> DATA TO PROCESS
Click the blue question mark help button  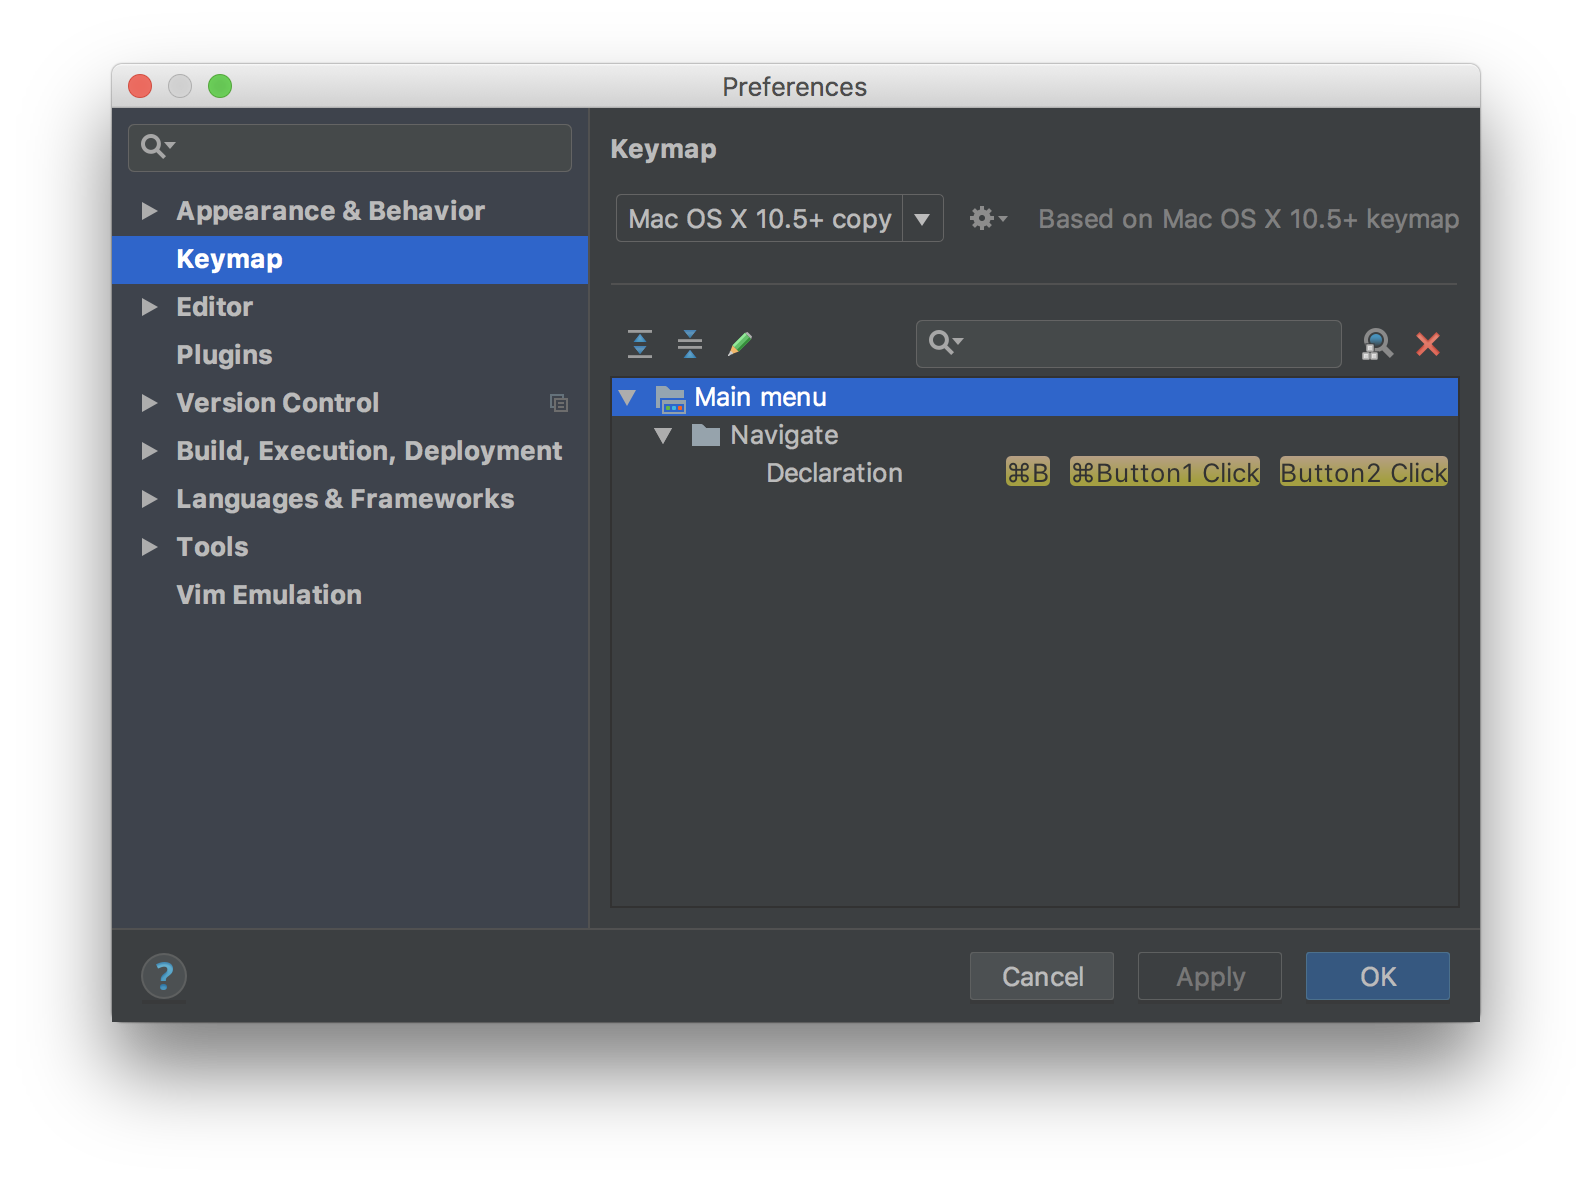[164, 976]
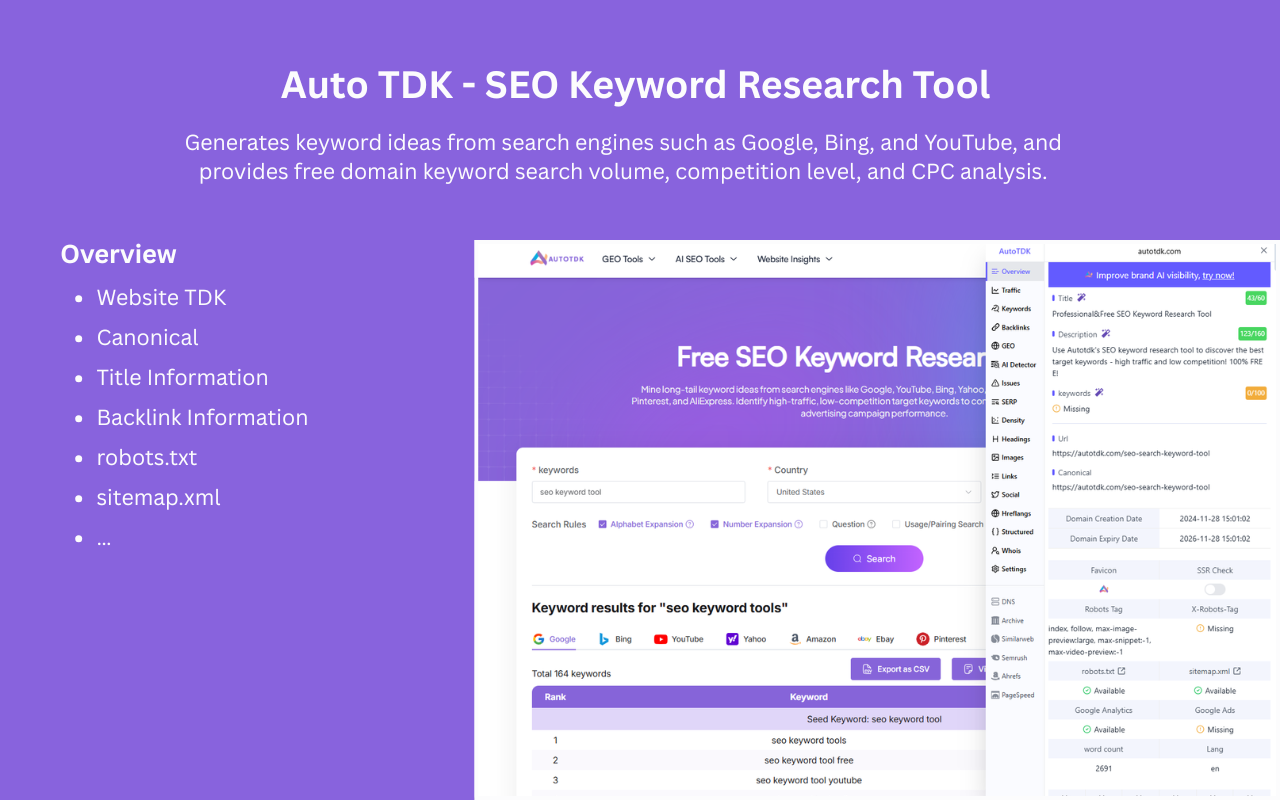The height and width of the screenshot is (800, 1280).
Task: Open the Traffic panel in the sidebar
Action: tap(1012, 289)
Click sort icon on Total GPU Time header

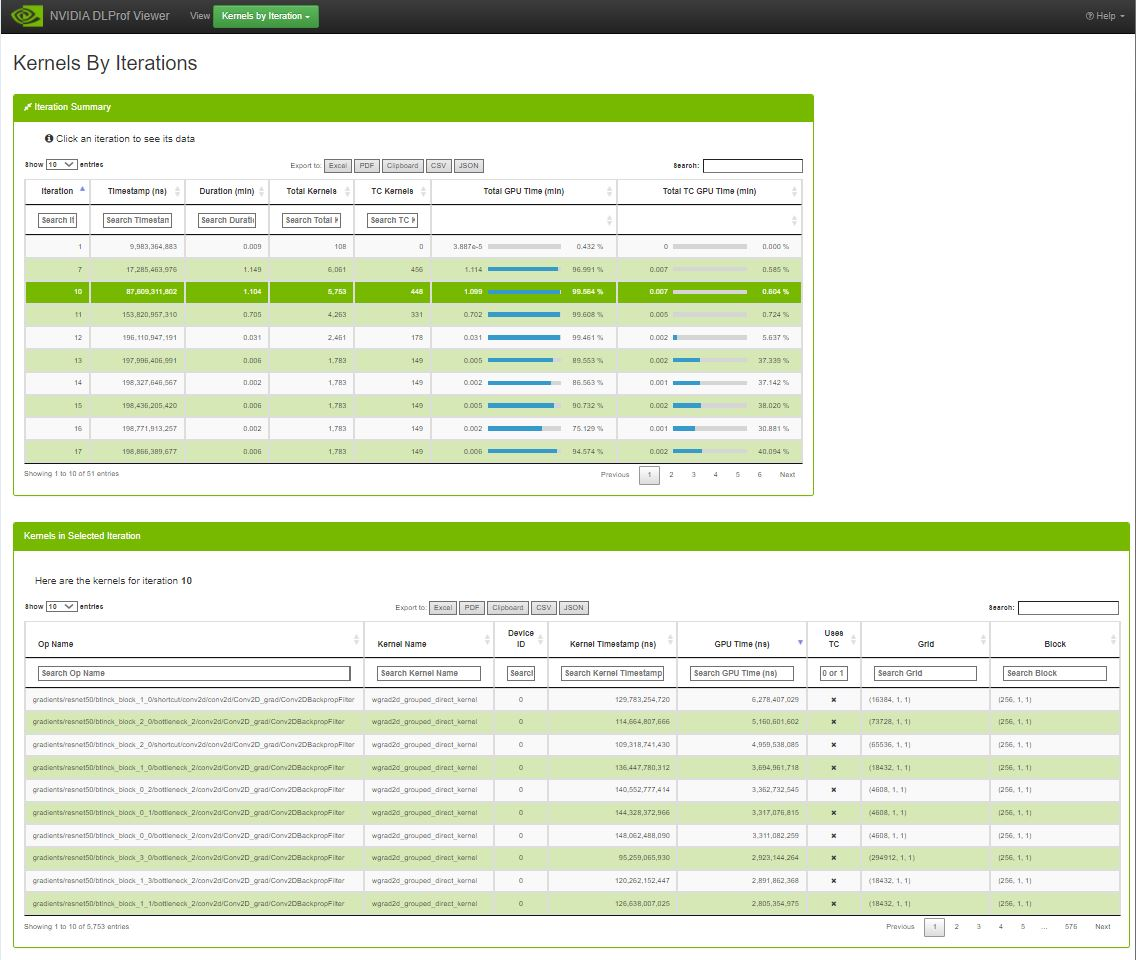point(609,191)
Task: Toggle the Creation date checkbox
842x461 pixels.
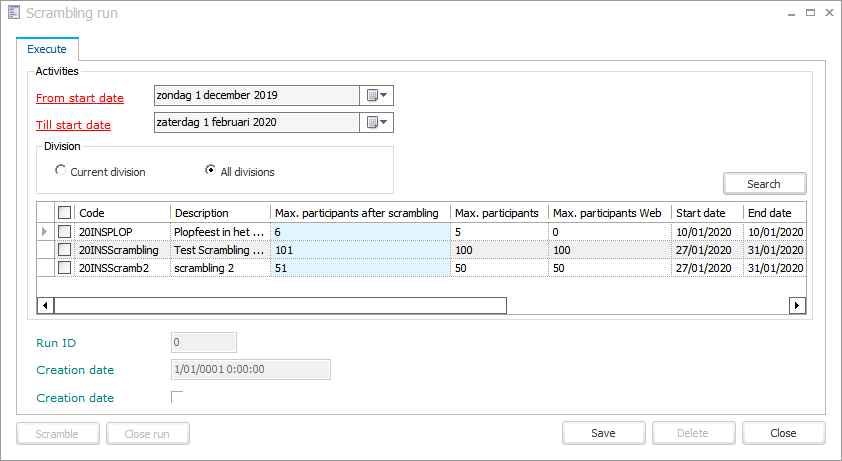Action: click(x=177, y=398)
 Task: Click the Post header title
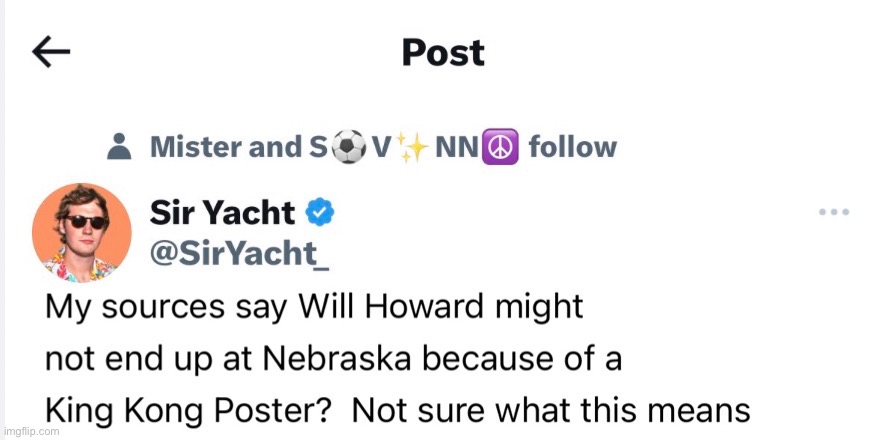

> BRIEF
What you need to copy is the run of lines from the one holding "Click sort icon on Total GPU Time header" through the end of the data, exactly and only, both ends included, pictures omitted.

> COMPLETED TASK
Click sort icon on Total GPU Time header

point(609,191)
Task: Toggle the Creation date checkbox
842x461 pixels.
Action: click(x=177, y=398)
 Task: Click the Post header title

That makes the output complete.